Il loro “alibi” sarebbe proprio rappresentato da Peppe ‘o pazzo. Scarrone e Raimo – quest’ultimo uno dei testimoni eccellenti nel processo sulla strage di mafia costata la vita al giudice Paolo Borsellino e alla sua scorta – erano proprio alla “corte” del boss della droga di Boscotrecase mentre il commando di morte massacrava Pinto nella sua abitazione. Non una visita di cortesia, ovviamente. Secondo quanto confermato dai due collaboratori di giustizia, infatti, a dirottarli verso ‘o Pazzo sarebbe stato Stefano Zeno, il capoclan dei Birra, l’uomo della santa alleanza di camorra con l’asse Chierchia-Gionta, le due organizzazioni che aiutarono i “resinari” a combattere la faida di camorra di Ercolano: un dato confermato dalle inchieste sugli omicidi dei fratelli Marco e Maurizio Manzo e di Ettore Merlino. Sarebbe stato proprio ‘o Pazzo uno degli “armieri” utilizzati dai Birra negli anni della guerra agli Ascione. A confermarlo è direttamente Agostino Scarrone, che svelando i retroscena del suo alibi di ferro ai magistrati dell’Antimafia, racconta le strategie della faida senza confini che avrebbero unito Ercolano a Boscotrecase. «Zeno mi disse che sarei dovuto andare a Boscotrecase da Giuseppe Gallo a prendere la cocaina e trenta colpi per il fucile mitragliatore Kalashnikov». Armi che secondo i due pentiti vennero consegnate regolarmente da Gallo in persona per poi essere trasportate fino a Ercolano a bordo di una Lancia Y.

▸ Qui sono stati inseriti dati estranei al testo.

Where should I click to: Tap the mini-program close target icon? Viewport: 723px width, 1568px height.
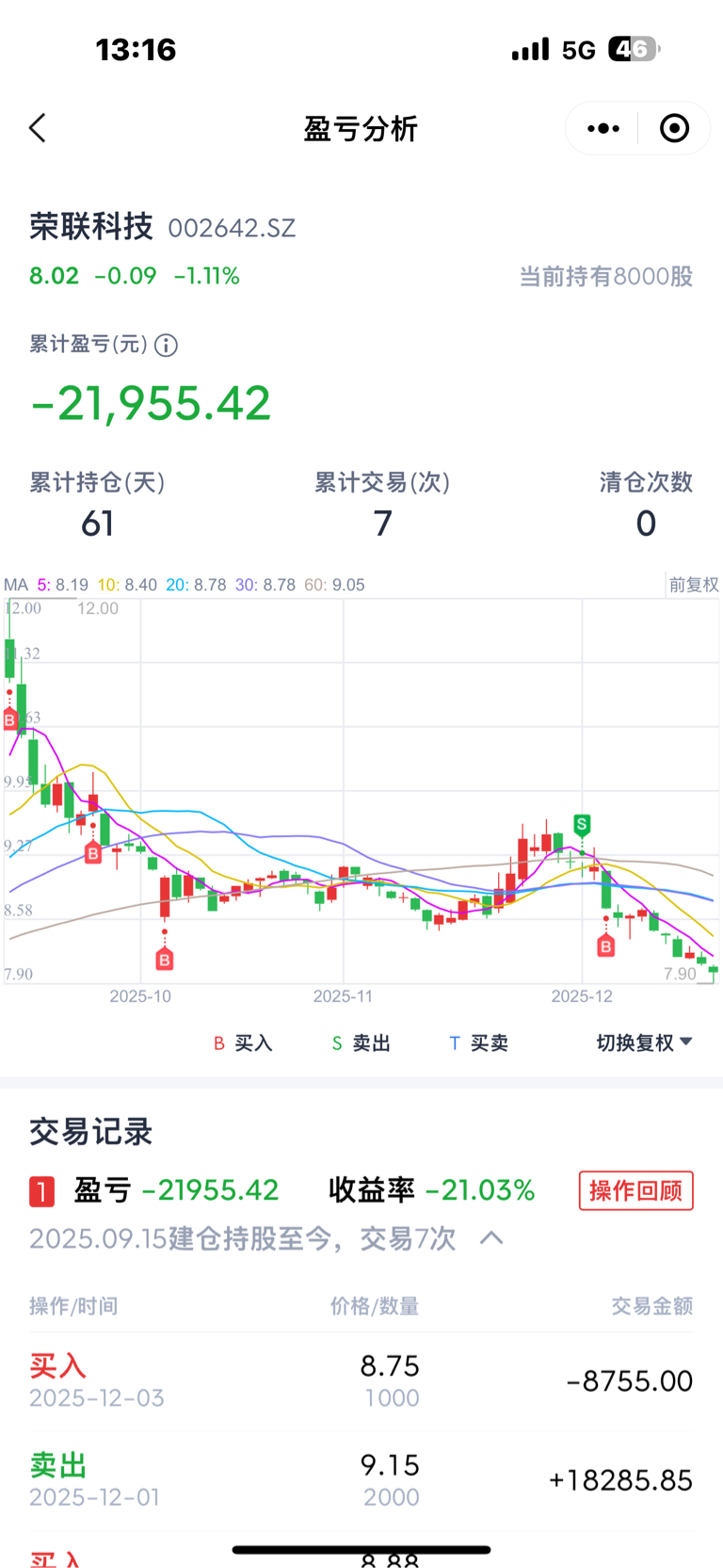[x=674, y=128]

Dopo l’arresto, come racconta ancora Scarrone, i vertici dei Birra – a testimonianza, forse, dei rapporti commerciali tra le due cosche -suggerirono all’ex sicario di non fare il nome di Peppe ‘o Pazzo per crearsi un alibi. Pur di rispettare i codici della camorra, l’ex sicario incassò la condanna all’ergastolo prima di pentirsi e svelare i retroscena dell’omicidio. Recentemente il nome di Giuseppe Gallo è balzato in cima alle pagine di cronaca. Il boss “pazzo”, infatti, è stato scoperto con tre cellulari di ultima generazione all’interno della sua cella. E’ la prima volta nella storia che un detenuto recluso al così detto carcere duro viene scoperto con degli smartphone. Sul caso è aperta un’inchiesta coordinata dall’Antimafia. E nel mirino potrebbero finire anche i dipendenti della polizia penitenziaria che avrebbero aiutato il boss a introdurre nel carcere i telefonini. L’ennesima “trovata” di quello che è considerato, a dispetto del suo soprannome, uno dei padrini più ricchi e potenti della camorra campana. L’inchiesta Pandora-Matrix che ha colpito il clan qualche anno fa ha anche dimostrato che Gallo aveva accumulato – grazie ai traffici di droga – un patrimonio di centinaia di milioni di euro. Soldi in parte reinvestiti anche nell’acquisto di azioni, titoli e immobili.